Reasons for and against choosing input and output capacitors for a regulator with more capacitance than called for in the datasheet

Question

The regulator in question: NCP161AFCT330T2G. We use it in a USB device to convert 5V to 3V. The device will only be used at room temperature.

It says in the datasheet: “The value of the input capacitor should be 1 µF or greater to ensure the best dynamic performance.” About the output capacitor however it says: “The recommended capacitor value is 1 µF.”

Is there a reason to not explicitly recommend values higher than 1 µF for the output capacitor? I am asking because we use a lot of 10 µF capacitors (MLCC imperial 0402) on the PCB and I would like to just use 10 µF capacitors for the input and output capacitors of the regulator as well (would simplify the BOM), instead of the 1 µF capacitors the regulator datasheet is calling for (for those 1 µF capacitors I would use MLCC imperial 0402 as well by the way). Are there any drawbacks of using 10 µF capacitors instead of 1 µF capacitors when literally the only difference is the capacitance?

Answer 1

It depends on the capacitor.

First of all, the datasheet does say that larger output capacitor improves response for changing loads.

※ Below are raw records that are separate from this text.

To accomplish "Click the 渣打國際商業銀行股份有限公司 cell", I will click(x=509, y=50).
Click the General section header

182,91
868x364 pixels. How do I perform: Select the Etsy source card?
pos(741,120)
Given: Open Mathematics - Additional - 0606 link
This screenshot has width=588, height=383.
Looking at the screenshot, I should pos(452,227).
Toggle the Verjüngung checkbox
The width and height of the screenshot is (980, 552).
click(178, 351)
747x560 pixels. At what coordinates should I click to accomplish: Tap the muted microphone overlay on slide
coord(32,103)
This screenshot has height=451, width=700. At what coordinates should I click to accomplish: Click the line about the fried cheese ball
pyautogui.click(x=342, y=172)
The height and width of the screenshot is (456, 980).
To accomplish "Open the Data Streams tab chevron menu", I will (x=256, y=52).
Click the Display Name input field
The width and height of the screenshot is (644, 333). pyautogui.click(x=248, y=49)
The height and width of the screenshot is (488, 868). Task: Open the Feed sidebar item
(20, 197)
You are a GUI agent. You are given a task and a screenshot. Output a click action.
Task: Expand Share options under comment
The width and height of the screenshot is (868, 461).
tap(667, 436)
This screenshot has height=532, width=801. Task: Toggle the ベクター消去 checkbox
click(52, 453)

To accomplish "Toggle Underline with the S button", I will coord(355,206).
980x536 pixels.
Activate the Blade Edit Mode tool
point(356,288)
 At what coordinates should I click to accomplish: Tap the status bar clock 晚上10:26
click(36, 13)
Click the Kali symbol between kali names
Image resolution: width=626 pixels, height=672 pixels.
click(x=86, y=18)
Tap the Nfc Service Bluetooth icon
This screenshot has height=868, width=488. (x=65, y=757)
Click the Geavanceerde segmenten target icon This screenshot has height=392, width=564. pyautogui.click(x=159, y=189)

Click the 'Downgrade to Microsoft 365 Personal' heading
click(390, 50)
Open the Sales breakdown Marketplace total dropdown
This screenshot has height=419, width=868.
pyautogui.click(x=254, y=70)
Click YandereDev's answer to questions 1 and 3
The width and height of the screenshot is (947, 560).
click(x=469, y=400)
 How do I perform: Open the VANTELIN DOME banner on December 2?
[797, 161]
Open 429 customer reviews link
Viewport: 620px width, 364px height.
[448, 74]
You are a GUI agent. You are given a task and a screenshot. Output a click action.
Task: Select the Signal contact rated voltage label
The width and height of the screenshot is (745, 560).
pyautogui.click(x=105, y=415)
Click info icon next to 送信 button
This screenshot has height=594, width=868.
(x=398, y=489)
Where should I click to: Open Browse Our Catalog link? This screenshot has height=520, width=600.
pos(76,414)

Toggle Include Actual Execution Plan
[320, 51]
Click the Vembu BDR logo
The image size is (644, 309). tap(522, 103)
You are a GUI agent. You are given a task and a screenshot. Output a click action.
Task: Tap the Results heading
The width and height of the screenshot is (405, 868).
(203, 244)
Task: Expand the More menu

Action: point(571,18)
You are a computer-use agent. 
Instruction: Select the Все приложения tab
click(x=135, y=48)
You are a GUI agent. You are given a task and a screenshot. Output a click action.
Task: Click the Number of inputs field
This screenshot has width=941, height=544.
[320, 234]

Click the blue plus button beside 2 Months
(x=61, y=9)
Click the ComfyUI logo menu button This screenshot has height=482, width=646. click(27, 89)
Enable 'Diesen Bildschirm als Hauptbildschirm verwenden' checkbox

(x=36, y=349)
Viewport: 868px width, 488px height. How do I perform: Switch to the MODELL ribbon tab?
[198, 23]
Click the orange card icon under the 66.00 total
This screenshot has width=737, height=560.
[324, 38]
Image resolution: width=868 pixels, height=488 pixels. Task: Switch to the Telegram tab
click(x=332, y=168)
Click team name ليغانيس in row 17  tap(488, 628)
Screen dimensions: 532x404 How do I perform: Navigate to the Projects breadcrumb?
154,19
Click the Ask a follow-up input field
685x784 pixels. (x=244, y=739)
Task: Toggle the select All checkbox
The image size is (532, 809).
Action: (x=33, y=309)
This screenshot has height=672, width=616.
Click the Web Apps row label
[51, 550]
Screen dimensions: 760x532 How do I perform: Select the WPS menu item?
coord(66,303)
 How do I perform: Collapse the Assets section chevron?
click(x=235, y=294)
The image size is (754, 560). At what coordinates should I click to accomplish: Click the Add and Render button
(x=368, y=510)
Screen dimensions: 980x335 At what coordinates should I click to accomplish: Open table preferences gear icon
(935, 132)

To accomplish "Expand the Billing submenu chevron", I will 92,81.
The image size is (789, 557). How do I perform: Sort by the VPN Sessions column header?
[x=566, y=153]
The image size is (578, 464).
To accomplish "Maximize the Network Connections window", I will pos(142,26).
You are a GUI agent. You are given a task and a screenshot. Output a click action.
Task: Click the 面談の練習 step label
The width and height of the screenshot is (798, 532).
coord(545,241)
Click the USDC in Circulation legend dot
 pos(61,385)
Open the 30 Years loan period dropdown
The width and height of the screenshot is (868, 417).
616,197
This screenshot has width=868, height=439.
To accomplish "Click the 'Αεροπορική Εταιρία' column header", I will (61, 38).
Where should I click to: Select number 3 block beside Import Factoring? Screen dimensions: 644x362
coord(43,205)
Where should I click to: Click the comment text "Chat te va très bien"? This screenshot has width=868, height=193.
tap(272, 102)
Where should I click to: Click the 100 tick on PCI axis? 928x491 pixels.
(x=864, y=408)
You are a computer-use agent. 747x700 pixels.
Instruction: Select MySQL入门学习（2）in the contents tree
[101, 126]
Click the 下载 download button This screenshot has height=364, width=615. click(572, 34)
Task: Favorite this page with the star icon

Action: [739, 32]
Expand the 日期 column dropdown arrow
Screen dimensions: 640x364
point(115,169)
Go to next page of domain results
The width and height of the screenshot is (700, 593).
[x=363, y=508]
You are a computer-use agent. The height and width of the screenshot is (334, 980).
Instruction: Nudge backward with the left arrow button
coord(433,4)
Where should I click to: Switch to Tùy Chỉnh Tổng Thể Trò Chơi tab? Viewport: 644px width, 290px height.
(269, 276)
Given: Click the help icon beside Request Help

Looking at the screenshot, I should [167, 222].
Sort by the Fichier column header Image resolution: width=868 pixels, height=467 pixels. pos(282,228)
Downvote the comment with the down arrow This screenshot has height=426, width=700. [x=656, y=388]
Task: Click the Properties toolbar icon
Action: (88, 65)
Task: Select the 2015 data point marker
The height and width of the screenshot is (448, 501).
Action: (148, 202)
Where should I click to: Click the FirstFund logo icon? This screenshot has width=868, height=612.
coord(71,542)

But your capacitor is so small in physical size, that due to size, a matching size 1uF could be better than 10uF. Unless the voltage rating is much more than the required 3.3V,.the capacitance will significantly drop due to DC bias.

The final thing is USB specs though. It only allows for 10uF at the device input to limit surge current. Using a 10uF at the input and another 10uF at the output of the regulator could easily exceed allowable USB ratings. Also the high capacitance at the USB inlet port can cause significant voltage spikes and ringing when cable is plugged in unless dampening is taken care of, so be careful about the design.

Answer 2

A regulator (linear or switching) needs the output capacitor for two reasons: 1) transient handling and 2) regulator stability; people often only think of the first but stability is usually more important.

The specified size is the minimum required for stability. You would use a bigger cap for improved noise performance or transient tolerance. Often there are curves in the datasheet.

Also ceramics are really ugly on voltage derating so a 1µF/6V driven at 5V could have only like 500nF of effective capacitance (that's dependent mainly on dielectrics). Usually the minimum capacitance stated is the effective one, so you may need to derate.

However a bigger cap is bigger and more expensive, and also may have worse parasitics. Even on ceramics an 0402 has better ESL/ESR and it can be placed nearer to the part than an 0603. I had a regulator failing because the track was something like 0.5mm longer because I wanted to use an 0603 and support said "you must use an 0402 and put it like in the recommended layout". So study your datasheets carefully (regulator and capacitors).

One last thing: some (older) regulators actually need some ESR; for example to stabilise an LM1117 with ceramics I actually once put a 1 ohm resistor in series with the cap.

On the input side the capacitor is only needed to keep the regulator supplied under load transients (or its own transients, if it's a switcher) so there are usually fewer problems.

Answer 3

This is one of the better 0402 capacitors I could find for use at 3.3v:

For a typical cheap MLCC, you'll be lucky to get even 3uF at 3.3v bias in that package size, which is close enough to 1 uF that it doesn't matter.